MARANO – Questa mattina, a Marano, i carabinieri del Comando Provinciale di Napoli hanno dato esecuzione a una misura cautelare, emessa dal Gip del Tribunale partenopeo su richiesta della locale Direzione Distrettuale Antimafia, nei confronti di 3 indagati (2 in carcere e 1 agli arresti domiciliari), ritenuti gravemente indiziati di “trasferimento fraudolento di beni”, aggravato dal “metodo mafioso”. Le indagini, condotte dal Nucleo Investigativo di Napoli e coordinate dalla Dda, hanno consentito di sequestrare preventivamente, nel quartiere cittadino di Montesanto, un cantiere edile relativo a un complesso immobiliare su due livelli, esteso su superfice di 800 mq, costituito da 12 mini appartamenti, in assenza di autorizzazione sismica e in difformità al progetto presentato, per un valore di circa 3 milioni di euro.

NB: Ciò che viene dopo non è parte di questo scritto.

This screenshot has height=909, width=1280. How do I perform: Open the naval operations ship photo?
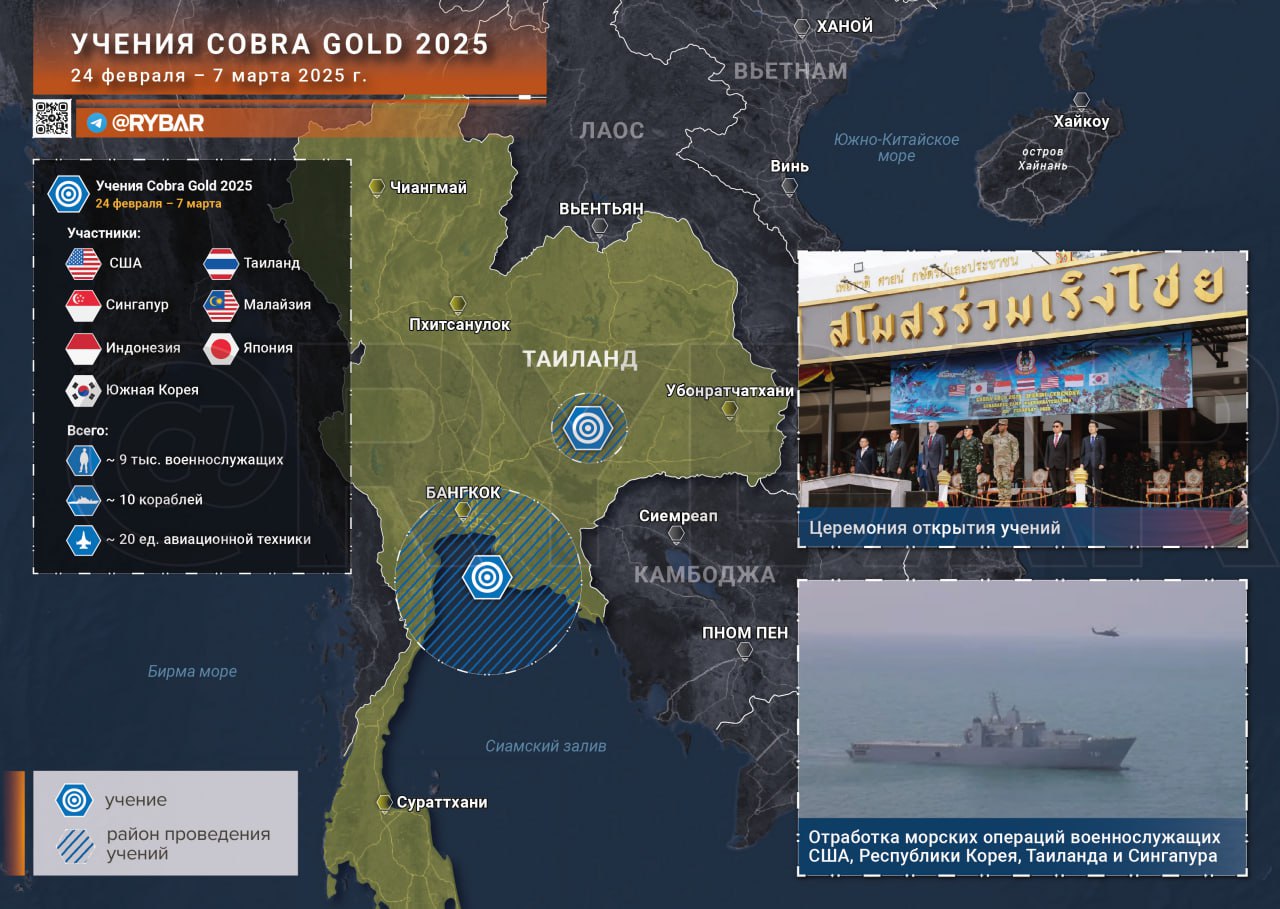tap(1022, 700)
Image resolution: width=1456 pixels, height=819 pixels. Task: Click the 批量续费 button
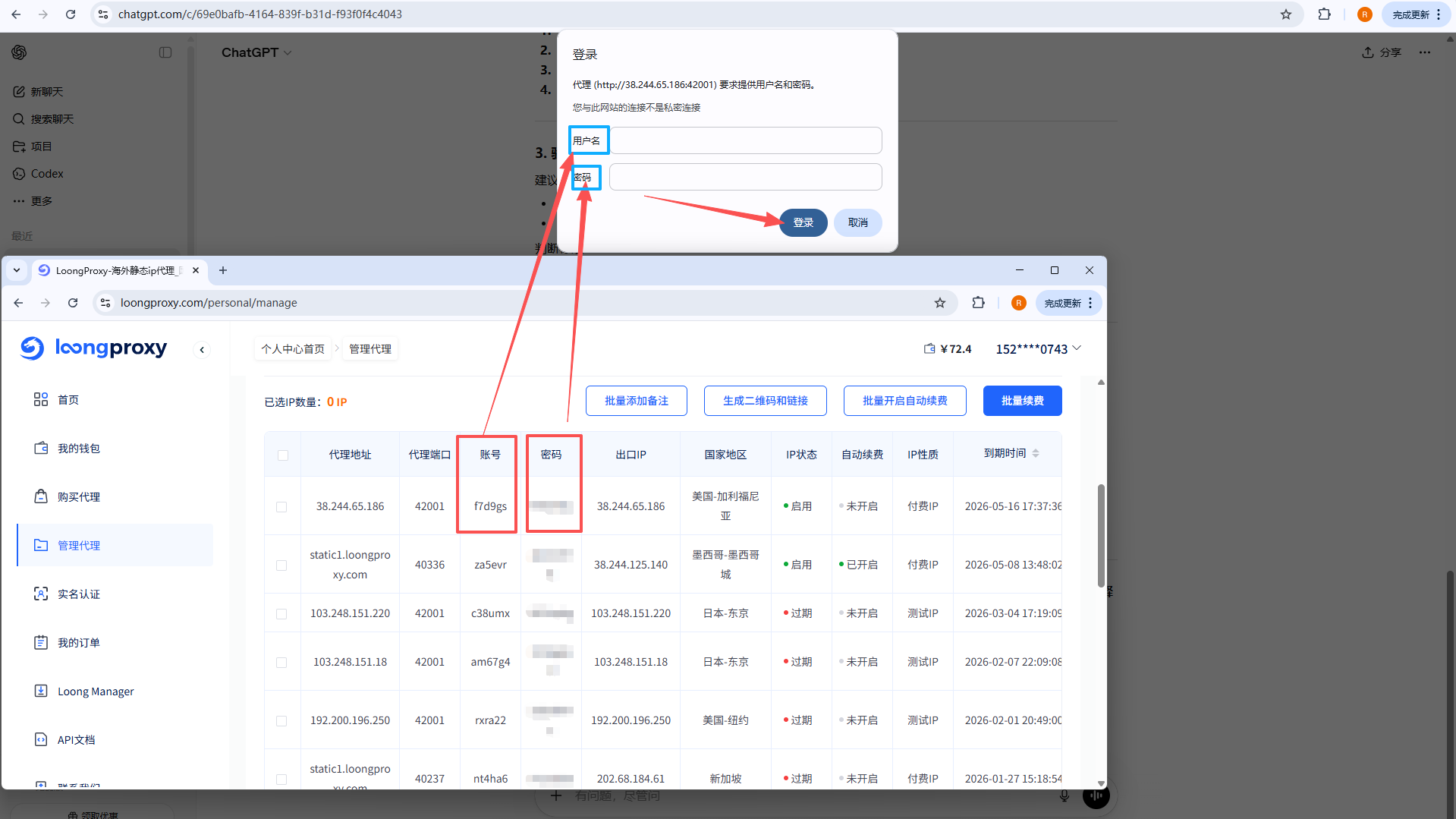1022,401
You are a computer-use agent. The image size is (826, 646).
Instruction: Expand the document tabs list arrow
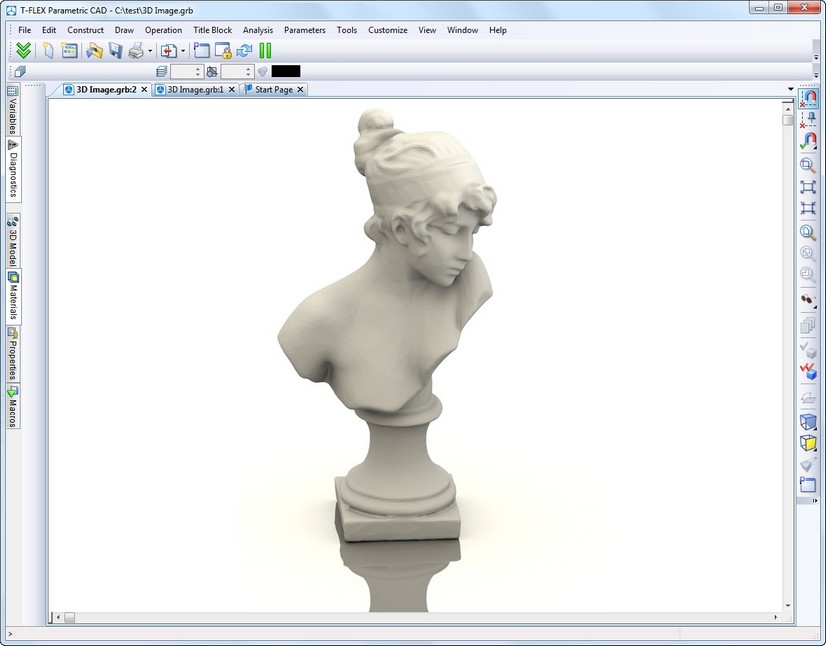tap(791, 89)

I SIGILLI – Inoltre, nel corso delle investigazioni sono stati raccolti gravi indizi in ordine alla riconducibilità di fatto di una società, intestata ad un “prestanome” ed impegnata nella ristrutturazione della citata struttura, a due soggetti, considerati espressione imprenditoriale del clan Polverino/Nuvoletta, operante a Marano di Napoli. Le indagini hanno permesso, altresì, di riscontrare che la citata impresa, negli anni 2018-2019, aveva avuto, in varie quartieri cittadini, commesse per lavori per oltre 400.000 euro. La società è stata sottoposta a sequestro preventivo, con l’intero assetto patrimoniale, per un valore complessivo di oltre 100.000 euro.